A more telling example of the political consciousness of declining workers, Davis argues, can be found in West Virginia, where deindustrialization has been catastrophic, and where the shift to the right has been more dramatic than any other state. It was once a Democratic stronghold, but Kerry lost West Virginia by 13 percent. And although many mine and mill workers voted against him, they voted for the Democratic gubernatorial candidate, and Democrats held on to two of three congressional seats with an impressive two-thirds of the vote. Is this schizophrenic divide an example of false consciousness? Davis argues that it is not: the Democrats who were elected in West Virginia made jobs the center of their campaigns, while Kerry offered only that pathetic proposal for tax breaks for corporations that didn't export jobs. Bush, meanwhile, had imposed tariffs on imported steel in 2001, which could be spun as taking a stand against the European competitors who were killing West Virginia's mines and mills. That was certainly deceptive, but it was more than Kerry did.
Finally, Wiener pointed out that the election was not won because of a sort of morality-gap, as so many quickly decided based on exit polls.
Although the evidence is overwhelming that Republican media pounded away to foment culture war, it's not at all clear that cultural issues provided the basis of working-class votes for Bush. Despite the conventional wisdom the day after the election that "values" had been the Republicans' trump card, opinion polls showed that the number of voters who said they voted primarily on the basis of "values" in fact declined: in 1996 (Clinton-Dole) it was 40 percent; in 2000 (Bush-Gore) it was 35 percent; and in 2004 it fell to 22 percent. If these polls are accurate, we have to conclude that the culture war as a basis for voting has steadily lost ground over the last decade.
Instead, Wiener correctly concludes that it was terrorism and the War, stupid, that prompted so many traditional Americans to do what they usually did when voting for President during wartime: they supported the incumbent because it signalled support for his foreign policy, including a willingness to "see it through." Wiener takes a cynical view.

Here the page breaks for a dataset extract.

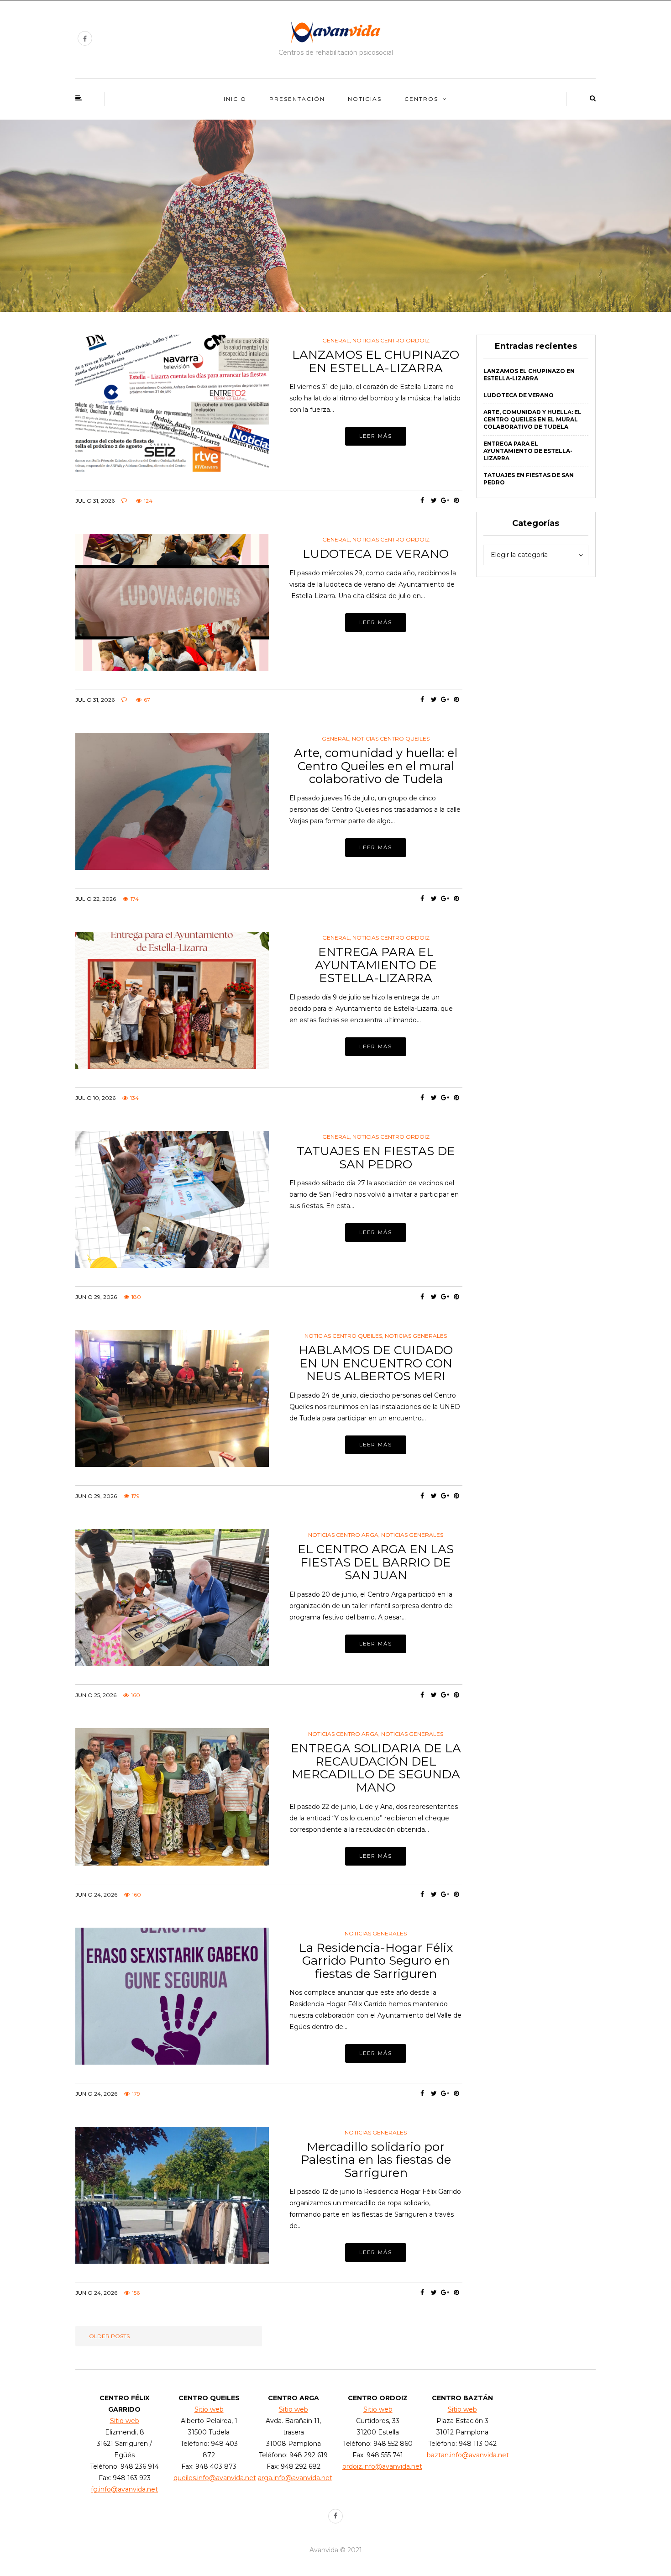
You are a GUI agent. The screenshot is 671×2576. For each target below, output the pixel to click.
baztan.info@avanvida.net (468, 2455)
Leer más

I don't think it is false consciousness to fear another terrorist attack; I think it's rational. And it's not a class issue. Of course, the president has manipulated that fear, used that fear as the basis of an ideology, in the classic sense of that term. Crudely put, the claim is that working- class and poor people should vote for the party that is screwing them because that party is also protecting them from our enemies. That's a different kind of "false consciousness," one that is harder to fight because it invokes real problems and real dangers.
Throughout, one can detect the elitism. I believe ideology is powerful explanatory concept, but I also think we should be careful not to ascribe too much to it or to confuse rhetoric for ideology. It is always a risk to assume that "average Americans" can have firm convictions changed because of the rhetoric of a political party. Instead, that rhetoric needs to eventually be supported by reality. To put it another way, perhaps as a regular Joe would put it, it needs to pass the smell test.